El 30 de setiembre, la Asamblea General de Nicaragua autorizó al
presidente Alemán para detener y bloquear el transporte comercial
marítimo y terrestre procedente de Costa Rica cuando lo considere
oportuno. El propósito de esta autorización era "para demostrar al
Gobierno costarricense que nosotros también tenemos capacidad de
presión", dijo el legislador Enrique Sánchez Herdocia. ¿Qué
motivó tan visceral reacción de los legisladores nicaragüenses? Según
la prensa de ese país, fueron declaraciones del presidente costarricense,
Miguel A. Rodríguez, y del embajador de Costa Rica en Nicaragua, Edgar
Ugalde, que dejaron entrever que Costa Rica quiere cobrarle a Nicaragua
por los servicios de salud y educación que los nicaragüenses residentes
en ese país reciben gratuitamente. Además, parece que Costa Rica
también está presionando a su vecino del norte por el pago de una deuda
externa estimada en unos US$475 millones.
El pago por servicios
Con respecto a la exigencia de pago por servicios, existen dos
versiones. Tanto el presidente Rodríguez como el embajador Ugalde
declararon posteriormente que lo que ellos dijeron es que los
nicaragüenses que viven en Costa Rica deben cotizar los servicios del
seguro social y, supongo, pagar por la educación. En realidad no importa
cual de las dos versiones es la verdad, porque en ambos casos el problema
surge del nefasto colectivismo imperante en los dos países. Veamos. En el
primero, si los ciudadanos nicaragüenses pagan impuestos a su gobierno y
éste, a su vez, paga por los servicios sociales que reciben algunos de
sus ciudadanos radicados en el vecino país, la implicación es que un
individuo en Nicaragua estaría pagando por servicios que otras personas,
desconocidas para él, obtienen en Costa Rica. Esto es algo así como
obligarme a pagar por los tragos que un tico cualquiera se toma en Miami.

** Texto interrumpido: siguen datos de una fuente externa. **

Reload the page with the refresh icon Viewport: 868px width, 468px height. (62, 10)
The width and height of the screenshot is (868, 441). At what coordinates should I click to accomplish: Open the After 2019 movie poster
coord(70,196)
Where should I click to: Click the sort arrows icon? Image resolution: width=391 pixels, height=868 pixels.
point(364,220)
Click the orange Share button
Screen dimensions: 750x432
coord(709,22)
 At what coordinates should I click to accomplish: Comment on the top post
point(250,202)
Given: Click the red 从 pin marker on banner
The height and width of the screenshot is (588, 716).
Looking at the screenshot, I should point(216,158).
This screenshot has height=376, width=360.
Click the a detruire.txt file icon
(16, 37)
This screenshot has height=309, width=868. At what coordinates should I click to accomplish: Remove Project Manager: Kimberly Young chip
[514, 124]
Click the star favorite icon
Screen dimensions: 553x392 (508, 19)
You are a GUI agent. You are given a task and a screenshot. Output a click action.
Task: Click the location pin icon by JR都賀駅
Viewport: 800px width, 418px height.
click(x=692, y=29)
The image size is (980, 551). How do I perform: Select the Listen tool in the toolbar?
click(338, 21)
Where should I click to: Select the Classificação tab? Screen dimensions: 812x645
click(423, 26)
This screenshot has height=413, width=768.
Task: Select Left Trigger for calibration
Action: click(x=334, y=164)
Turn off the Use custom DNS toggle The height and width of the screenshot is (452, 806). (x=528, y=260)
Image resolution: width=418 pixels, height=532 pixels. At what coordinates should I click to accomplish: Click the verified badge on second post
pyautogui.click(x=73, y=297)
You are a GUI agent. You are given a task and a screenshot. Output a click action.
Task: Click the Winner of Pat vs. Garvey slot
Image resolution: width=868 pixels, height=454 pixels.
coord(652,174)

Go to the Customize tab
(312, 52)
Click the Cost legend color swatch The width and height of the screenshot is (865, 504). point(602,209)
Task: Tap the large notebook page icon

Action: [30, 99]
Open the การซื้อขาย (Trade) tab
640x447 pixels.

Un absurdo del colectivismo.
Analicemos el segundo caso, donde lo único que quieren los oficiales
ticos es que los nicas paguen por los servicios de salud y educación que
reciben en Costa Rica. Si en este último país dichos servicios fueran
privados, cada individuo pagaría por la cantidad demandada y recibida,
independientemente de su nacionalidad, y no habría ningún problema. Pero
los políticos colectivizaron el servicio. Todo ciudadano-trabajador debe
contribuir obligatoriamente para sufragar los gastos que generan esos
servicios, por lo que no existe una relación entre oferta y demanda. Esta
desgracia, sin embargo, no explica por qué los trabajadores de origen
nicaragüense no pagan. Aparentemente la mayoría de esos individuos no
contribuye al régimen de salud porque, como son ilegales, los empleadores
deben contratarlos solapadamente, por lo que no aparecen en planillas y,
por consiguiente, no contribuyen al seguro social ni pagan ciertos
impuestos. El causante del problema es el gobierno costarricense, por
tratarlos como ilegales. Si la migración fuera libre, el problema no
existiría.
Nicaragüenses explotados
Una de las reacciones del presidente Alemán a las opiniones vertidas
por Rodríguez fue declarar que decenas de miles de nicaragüenses son
explotados en Costa Rica y anunció el pronto regreso de estos para que se
incorporen a las labores productivas en su país natal. No cabe duda de
que por ser "ilegales" muchos empresarios les pagan menos de lo
que le pagarían a un tico; tampoco cubren los servicios sociales. Pero
aún así estas infortunadas personas están mejor que en Nicaragua, de
otra manera no emigrarían o al menos retornarían de inmediato. Pero como
no lo hacen, no queda más que concluir que en Nicaragua es donde son más
explotados. Y digo "más" porque los dos gobiernos (las dos
clases políticas) explotan a sus súbditos. El gobierno de Costa Rica
explota a los trabajadores, robándoles parte de sus pensiones y sus
ahorros obligatorios, obligándolos a pagar por subsidios a los
exportadores y a pagar el doble por la leche y otros alimentos. Y como no
hay distinción por nacionalidad, también explota a los de origen
nicaragüense.
Las verdaderas razones
La acción de los parlamentarios y las declaraciones del presidente
Alemán tienen otra razón de ser: crear una cortina de humo. Al respecto,
un influyente político costarricense declaró: "Cada vez que el
pueblo empieza a percibir que sus gobernantes son un atajo de
delincuentes, entonces el Gobierno enfila sus baterías contra Costa Rica
y logra levantar niveles de nacionalismo nica para distraer la atención
de la gran problemática que tienen." Esto fue exactamente lo que
hizo el señor Alemán cuando creó el conflicto en el río San Juan el
pasado 15 de julio.
Sea como sea, el conflicto es netamente entre las dos clases
políticas. El problema es que cuando están de acuerdo, el pueblo se
convierte en el pato de la fiesta, y cuando se pelean, como ahora,
también. A nivel individual siempre han existido valiosos nexos humanos
entre costarricenses y nicaragüenses, cosa que no cambiará, por más que
los políticos traten.
Rigoberto Stewart
(AIPE,, 23/10/98)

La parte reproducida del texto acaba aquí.